Tuesday, October 11, 2011

Spirit and Medium: The Video Art of Bill Viola

This reading suggests that video art has been around for nearly four decades. Video art/installations have become a dominant avant-garde art form in the United States. Video art never looses strangeness nor challenge. It is thought to pose difficulties for viewers. Video installations often require the viewer to occupy real time in order to experience and get the most out of the medium. The minutes usually pass by slowly in a video installation. The average gallery or museum visitor spends only a few seconds before each painting or sculpture whereas video art takes more time to comprehend and analyze. Video art requires you to stand among others and wonder what to do with yourself, your material self, as you spend anywhere from two minutes to an ten or twenty watching a stream of images on a monitor or a projection onto a wall. Video installations can often make you visible to yourself. Its almost like you become a social presence confronting yourself and others, and can become part of the art work itself. This type of art has a tendency to allow the viewer to wind into another state of mind, often forgetting about reality or escaping for a duration. The time-based nature of video relates to its difficulty to engage and comprehend. "Video artists like Bill Viola are very good at using this medium to anatomize human perception, dissecting its mechanics and ideologies." Much of Bill Viola's work since the mid-1970s, reflects on video as a medium and engages in a search for its metaphorical capabilities. If Viola's work is occasionally "difficult" it is because of the ideas he wishes his viewer will consider as they experience his installations. Video installations can often provide an emotional rush and fascination. Installations incorporate effects like sound, motion, text, stills, etc. Most of Viola's videos and installations are about the relationship between the artistic act and the viewer standing in or before the work. Engaging himself as well as engaging the viewer is what concerns Viola as an artist.

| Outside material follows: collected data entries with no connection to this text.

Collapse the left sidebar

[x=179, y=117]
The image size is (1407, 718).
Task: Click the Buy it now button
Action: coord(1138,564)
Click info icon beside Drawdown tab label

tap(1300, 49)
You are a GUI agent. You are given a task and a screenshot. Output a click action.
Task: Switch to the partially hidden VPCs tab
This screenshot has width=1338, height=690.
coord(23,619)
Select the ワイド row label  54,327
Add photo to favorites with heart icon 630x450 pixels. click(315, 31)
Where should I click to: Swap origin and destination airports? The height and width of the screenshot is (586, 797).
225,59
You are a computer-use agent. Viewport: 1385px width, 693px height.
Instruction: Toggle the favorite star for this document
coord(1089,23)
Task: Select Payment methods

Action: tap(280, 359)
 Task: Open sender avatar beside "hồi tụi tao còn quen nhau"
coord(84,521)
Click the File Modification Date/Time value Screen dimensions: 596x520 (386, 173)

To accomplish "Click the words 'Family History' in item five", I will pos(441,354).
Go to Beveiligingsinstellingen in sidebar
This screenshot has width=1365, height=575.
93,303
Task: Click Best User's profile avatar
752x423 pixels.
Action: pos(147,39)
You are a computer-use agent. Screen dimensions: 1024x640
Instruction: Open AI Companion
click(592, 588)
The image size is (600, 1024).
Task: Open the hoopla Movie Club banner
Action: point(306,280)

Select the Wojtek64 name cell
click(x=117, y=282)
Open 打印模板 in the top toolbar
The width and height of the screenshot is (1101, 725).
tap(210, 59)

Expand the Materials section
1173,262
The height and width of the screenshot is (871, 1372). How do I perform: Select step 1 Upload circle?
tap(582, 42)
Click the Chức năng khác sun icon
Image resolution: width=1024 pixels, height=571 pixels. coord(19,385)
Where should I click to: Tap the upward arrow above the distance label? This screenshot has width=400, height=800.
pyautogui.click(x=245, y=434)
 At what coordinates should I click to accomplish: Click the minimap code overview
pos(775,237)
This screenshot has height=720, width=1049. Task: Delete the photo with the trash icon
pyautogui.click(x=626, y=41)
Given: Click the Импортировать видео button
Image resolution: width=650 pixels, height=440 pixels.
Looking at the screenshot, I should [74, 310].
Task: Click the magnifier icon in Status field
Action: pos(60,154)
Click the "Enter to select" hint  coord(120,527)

  1. I think it's a really interesting point that video art requires more from the viewer in terms of comprehension. Though still art can be perplexing, even mesmerizing, the realm of video art really does take it to new levels. Once more senses are incorporated, viewers automatically become more involved and emotionally invested in the piece. What's great about video art is how often you can discover new facets by watching the piece again; the time-based nature allows for more layers to uncover, because the artist has more to work with. I really enjoy Bill Viola's take on this, because he plays with the pro's of video art and stretches the possibilities.

  2. I agree with JAckie when she comments on how with video, the viewer, in a sense, becomes a part of the work himself/herself. In such art, one cannot help but keep their eyes wide and stare upon the screen; their anticipation forces them to be forever posed to receive the next amount of visual imagery presented. Also, video installation is often a multi-media practice, further enabling the viewer to connect to the artwork.

  3. I think that our obsession with video has never died down ever since it emerged as entertainment, and then later as an art form. People will never get tired of watching a moving image because it is so intriguing. I love the point you make about the difference in time that the different art forms demand. For instance, paintings and sculptures are usually only considered for a few seconds in a museum, but there is something about a video that demands you to watch its entirety. The entire piece is visually stimulating because it keeps changing. I also love how video is so in tune to the audience. Many of the classical art pieces were made to glorify god, or to please a commissioner. It's true that all contemporary art pieces take account of the audience to some degree, but I feel like video art has always done that, and that's part of the reason why we are so drawn to it; because we feel as if we are a part of it.